* [Information]:
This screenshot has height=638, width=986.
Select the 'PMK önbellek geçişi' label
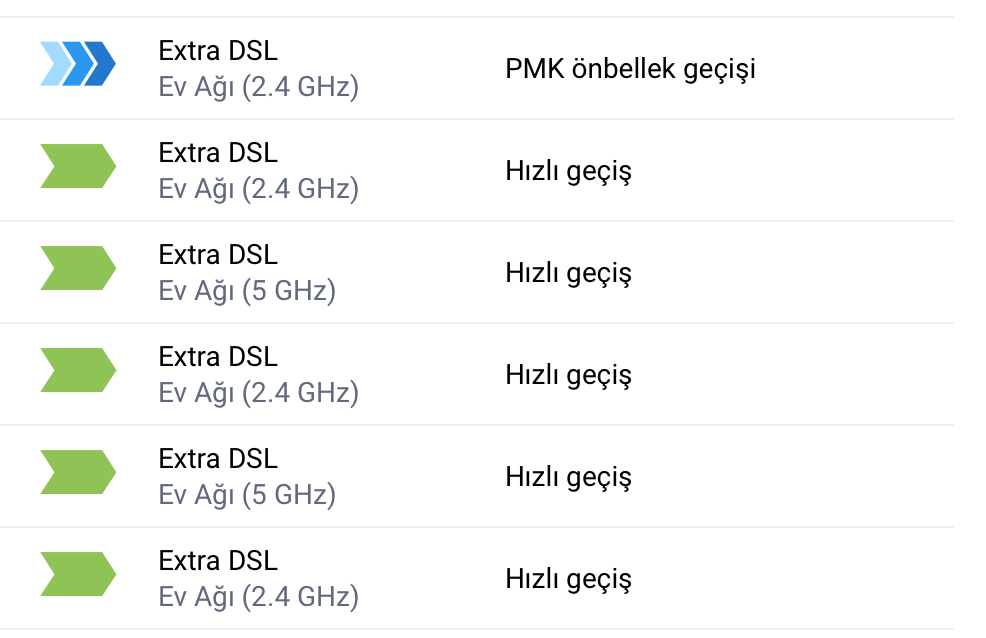pyautogui.click(x=630, y=69)

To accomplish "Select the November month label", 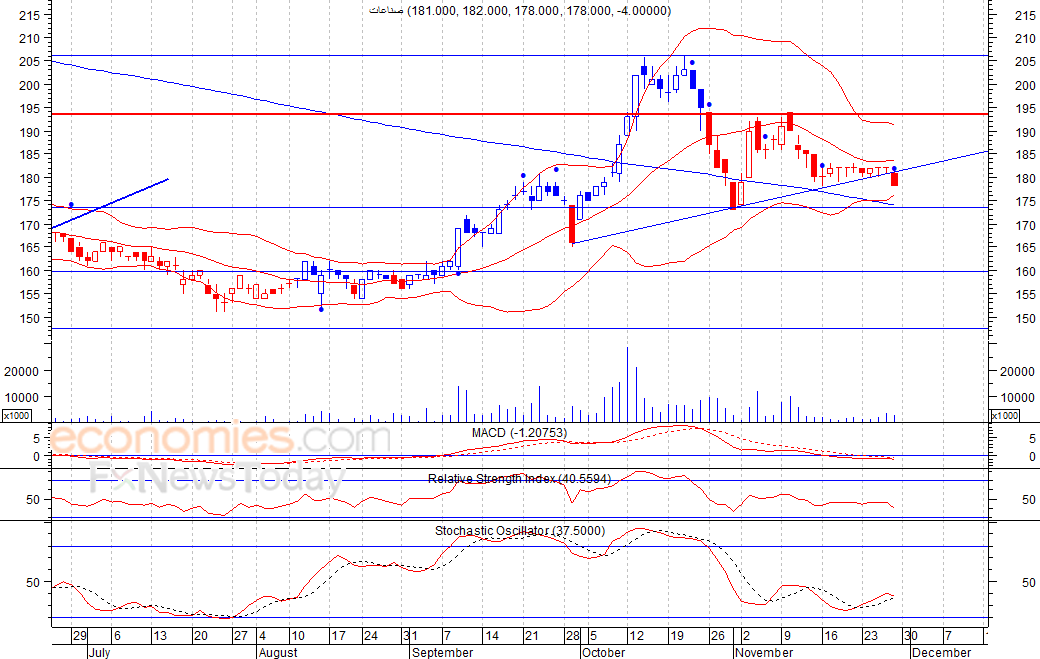I will click(764, 652).
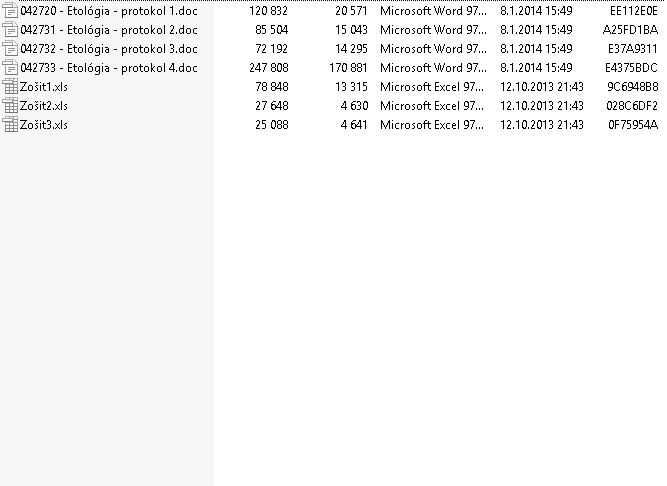Select the Zošit2.xls file name
The image size is (667, 486).
44,105
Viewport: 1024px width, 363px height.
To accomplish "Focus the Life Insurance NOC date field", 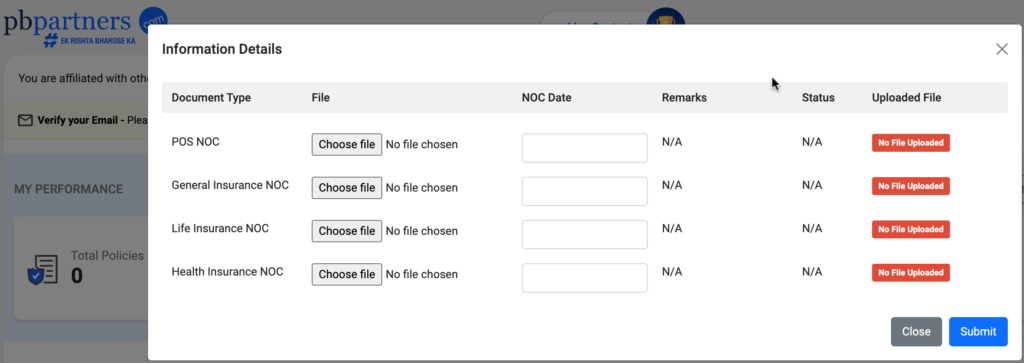I will click(584, 234).
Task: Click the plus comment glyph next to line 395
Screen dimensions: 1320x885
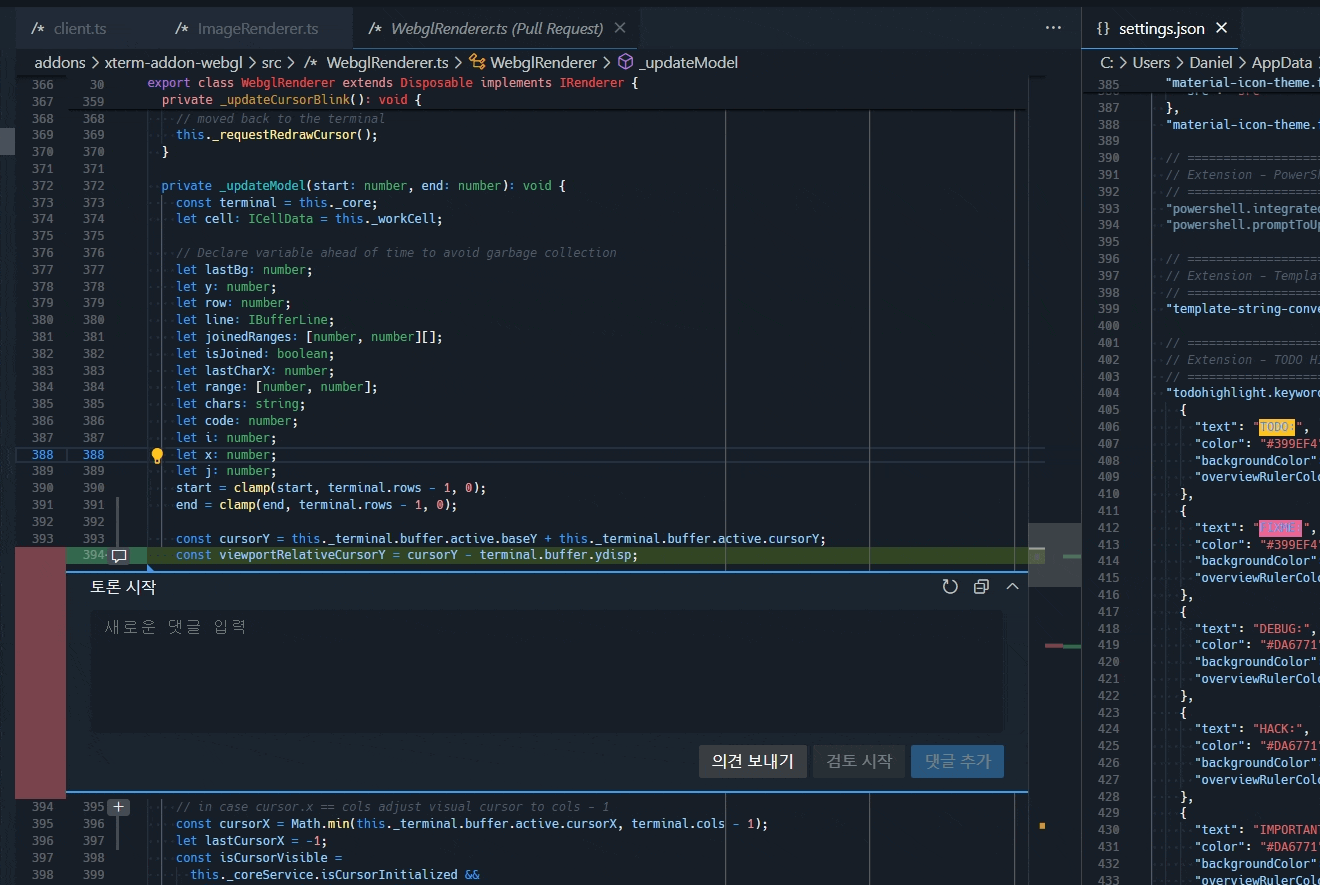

* [What you should do]: Counting only lines of the data above that hold "height", report the total and nothing else.

* [Output below]: 2